Bercy durcit la traque des oligarques

Différentes administrations sont impliquées au sein d'une task-force pour cartographier et geler les avoirs susceptibles de financer la guerre.

«Les sanctions sont plus efficaces que prévues. Le système financier russe est complètement désorganisé : nous avons localisé et gelé le tiers des 630 milliards de dollars d’avoirs de la Banque centrale russe, ce qui explique l’effondrement du rouble de -30% et la conversion forcée des devises étrangères.» Bruno Le Maire ouvre, par ce préambule en forme d’autocongratulation, un briefing presse sur la task-force mise sur pied par Bercy relative aux sanctions contre les cercles du pouvoir russe. Les douanes, la Direction générale des finances publiques (DGFiP) et celle du Trésor sont mobilisées depuis le 28 février pour appliquer de façon coordonnée les mesures de gel d’actifs financiers ou immobiliers.

Prévenir les assets flights

Tracfin, le service de renseignement chargé de la lutte contre la fraude fiscale, apporte ses compétences techniques et ses ressources en lien avec la direction du Trésor pour appuyer l’action des autres services et s’assurer que les sanctions ne sont pas contournées. «Tracfin a diffusé un appel à vigilance sur le secteur bancaire dès le 27 février pour éviter des mesures d’assets flight, assure Bercy. L’administration a ainsi empêché le départ de France de plus de 4,8 milliards d’euros que la Banque centrale russe voulait rapatrier avant que la mesure de gel n’opère.» Cet appel confirme la responsabilité que ce sont les banques qui, dans le cadre de leurs obligations de lutte contre le blanchiment et le financement du terrorisme (LCB-FT), sont chargées de faire remonter à Bercy les opérations à risque.

Un concours potentiel à la liste noire

La «liste noire» arrêtée par l’Union européenne comprend à l’heure où nous écrivons ces lignes 510 personnes ou structures concernées par les mesures de rétorsion. La France n’exclut pas d’apporter sa contribution personnelle à cette liste pour s’assurer que les familles des concernés n’aient pas de prise sur les actifs sous sanction. La DGSI, la DGSE et les services de renseignement militaire sont impliqués pour identifier les personnalités qui concourent à l’effort de guerre demandé par le Kremlin et disposant d’actifs susceptibles d’être gelés dans l’Union européenne.

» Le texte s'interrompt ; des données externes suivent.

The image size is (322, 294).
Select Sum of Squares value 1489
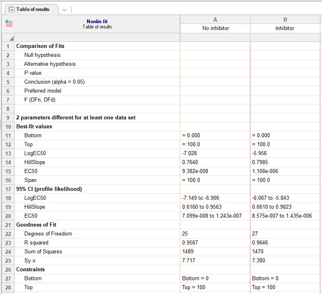188,251
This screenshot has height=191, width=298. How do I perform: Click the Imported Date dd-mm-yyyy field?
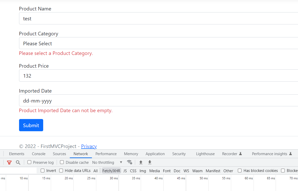click(x=102, y=100)
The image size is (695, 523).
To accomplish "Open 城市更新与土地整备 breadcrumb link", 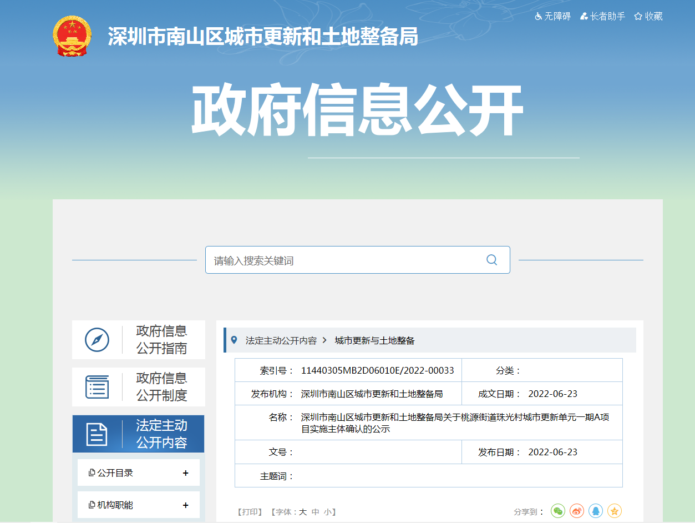I will pos(374,340).
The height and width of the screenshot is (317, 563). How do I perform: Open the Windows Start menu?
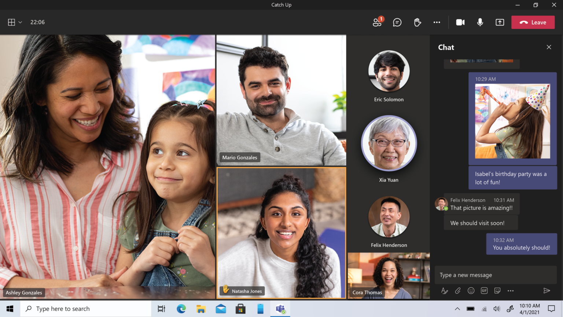[x=10, y=309]
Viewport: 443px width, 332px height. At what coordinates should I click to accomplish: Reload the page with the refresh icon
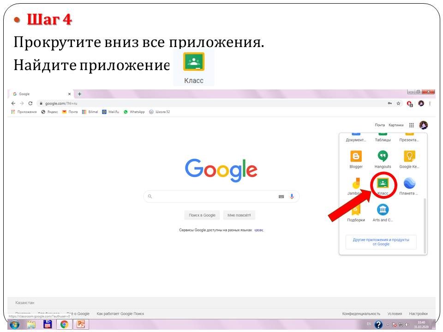30,104
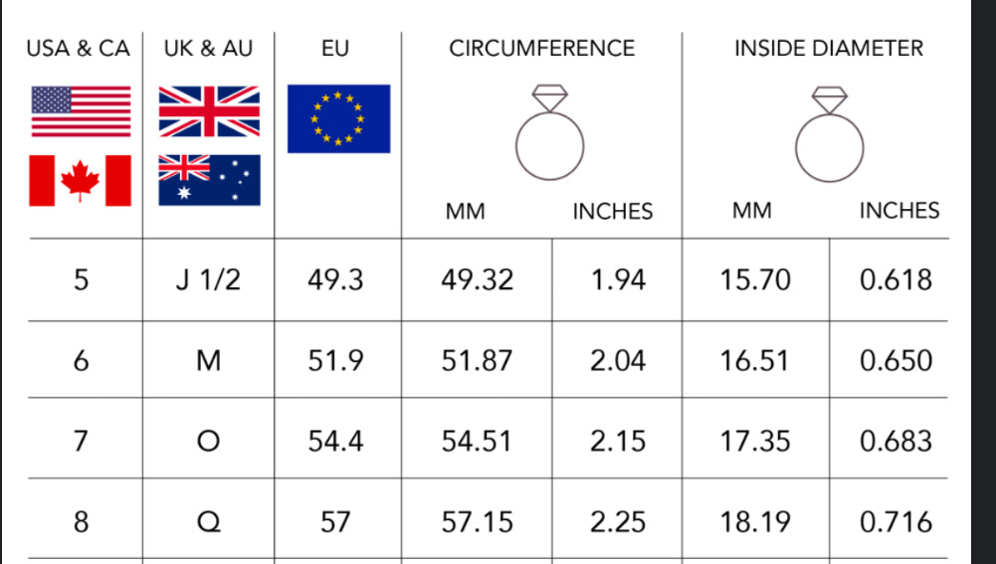Click the Canadian maple leaf flag
Image resolution: width=996 pixels, height=564 pixels.
click(80, 180)
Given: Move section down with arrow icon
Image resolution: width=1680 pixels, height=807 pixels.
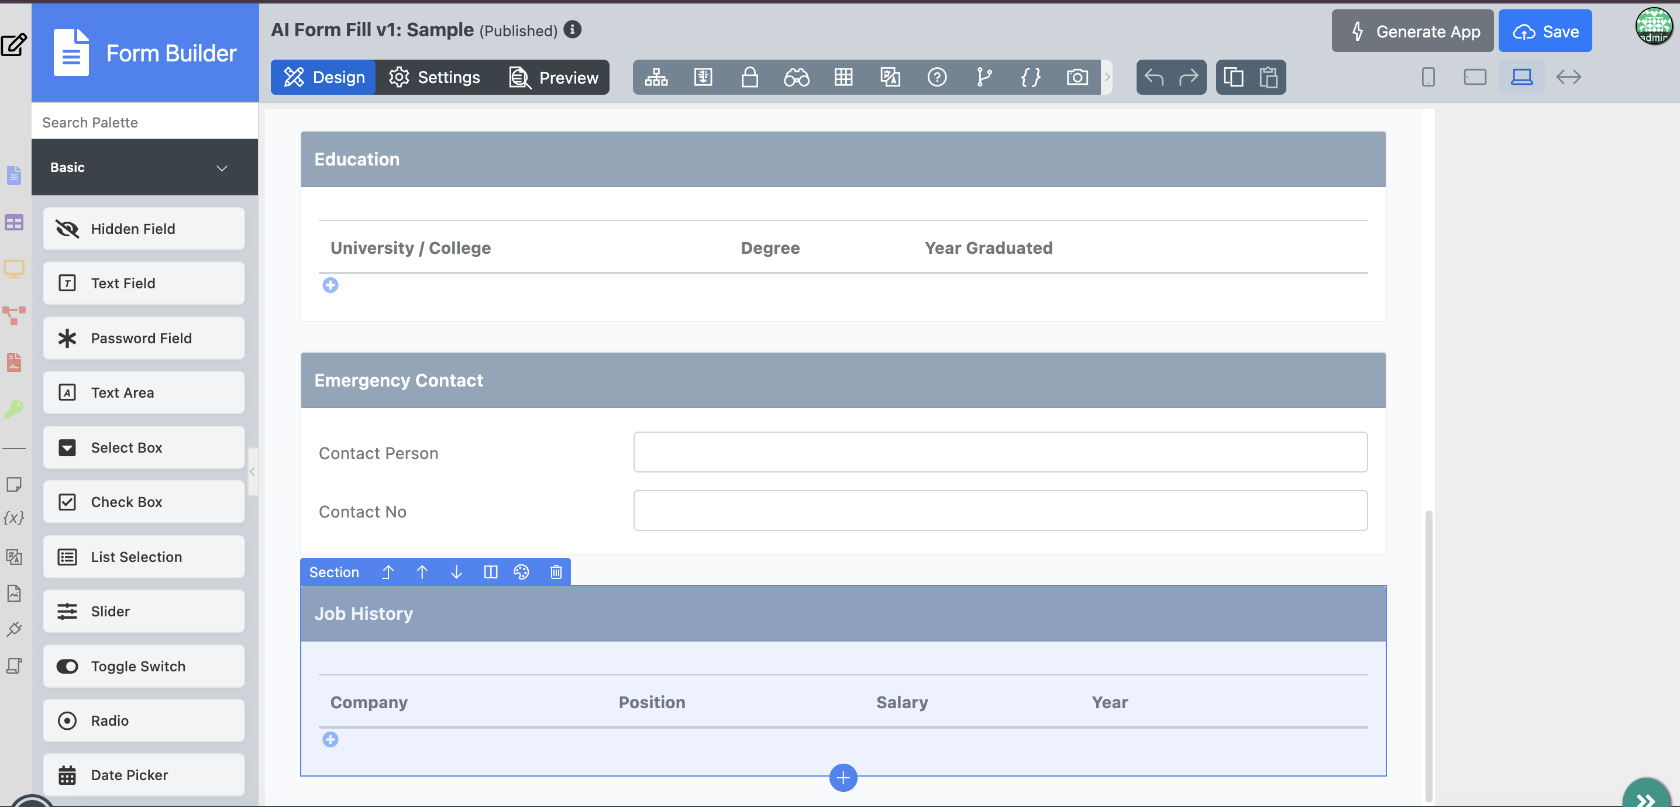Looking at the screenshot, I should point(456,572).

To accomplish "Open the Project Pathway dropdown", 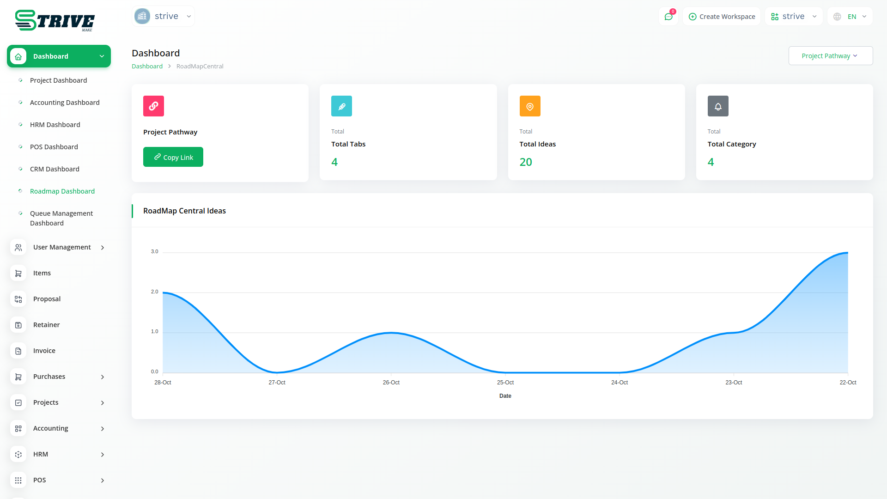I will [830, 56].

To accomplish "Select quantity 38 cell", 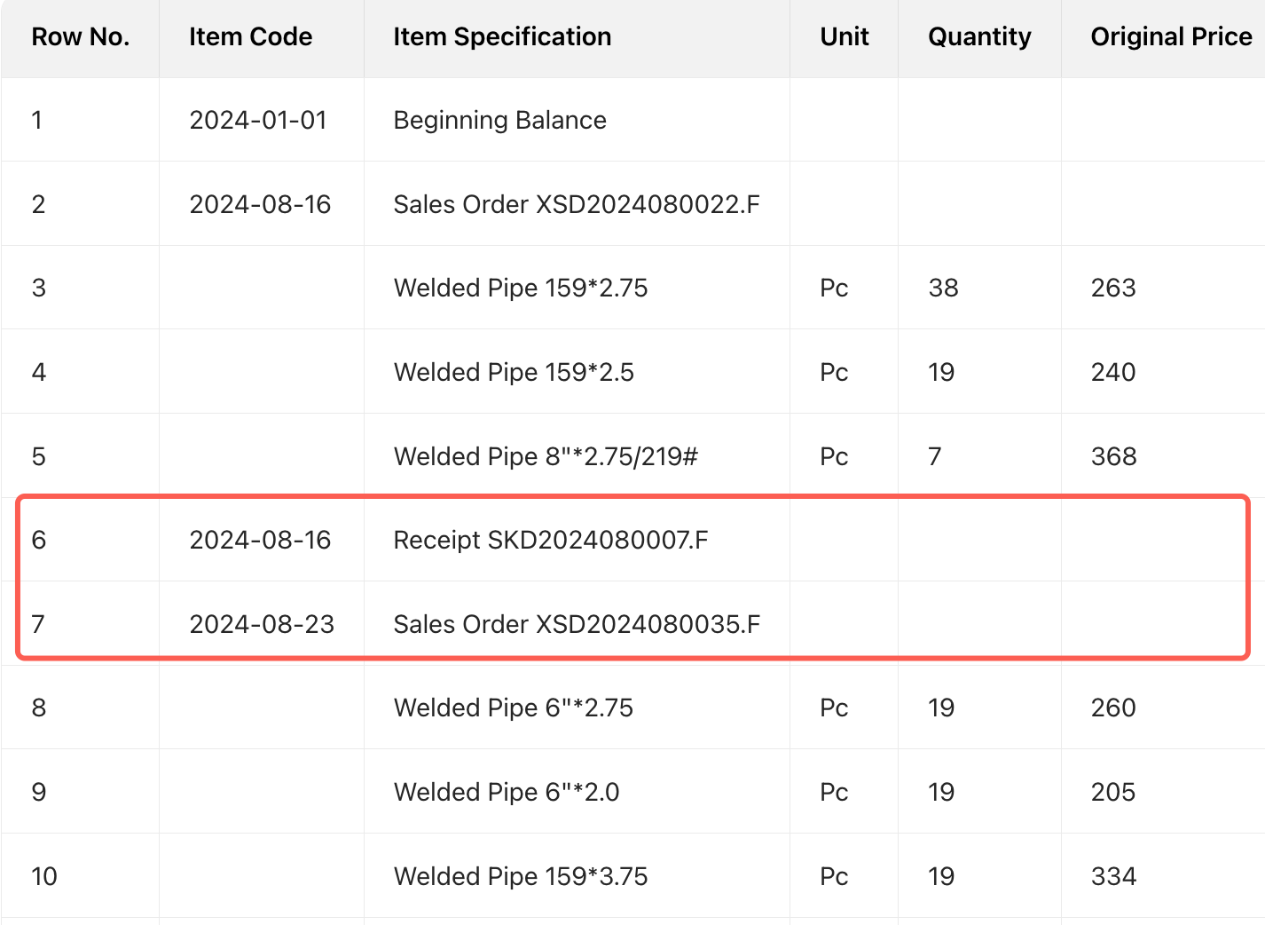I will pos(943,289).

Gel des avoirs et des biens immobiliers

Le gel concerne les avoirs bancaires détenus dans les banques européennes, mais aussi les biens immobiliers en territoire communautaire. Si la location et la vente des propriétés sont interdites, leur jouissance est toujours possible. Cet usus est dans les faits limité puisque les personnes concernées sont à de rares exceptions interdites d’entrée sur le sol européen. Sur le terrain, les acteurs de l’immobilier et notamment les notaires ont pour instruction de bloquer les transactions. «Les parts de SCI peuvent aussi tomber sous le coup d’une mesure de gel», précise Bercy.

Les biens immobiliers ne sont pas les seuls concernés. Ces derniers jours, deux cargos russes ont été «gelés» et un autre saisi par les douanes. Hier encore, un yacht appartenant à une société liée à Igor Setchine, patron du groupe pétrolier russe Rosneft, était immobilisé dans le port de La Ciotat. La marchandise présente sur les embarcations n’est cependant pas concernée par les sanctions.

Une riposte russe à l'étude

Le Trésor, qui cartographie les avoirs gelés, n’a pas souhaité donner de chiffre sur le montant des actifs concernés pour coller avec la «tonalité» du discours d’Emmanuel Macron du 2 mars. «Ce ne sont pas les russes qui sont visés mais les oligarques et les membres de la Douma [chambre basse du Parlement russe NDLR] qui ont voté ou participé à l’intervention militaire», appuie Bercy. Bruno Le Maire a pourtant le 1er mars sur France Info apporté une estimation du montant des avoirs gelés par les alliés à 1.000 milliards de dollars.

La Russie est en train de prévoir sa riposte. Un décret est à l’étude pour introduire des restrictions temporaires à la sortie des investisseurs étrangers des actifs russes.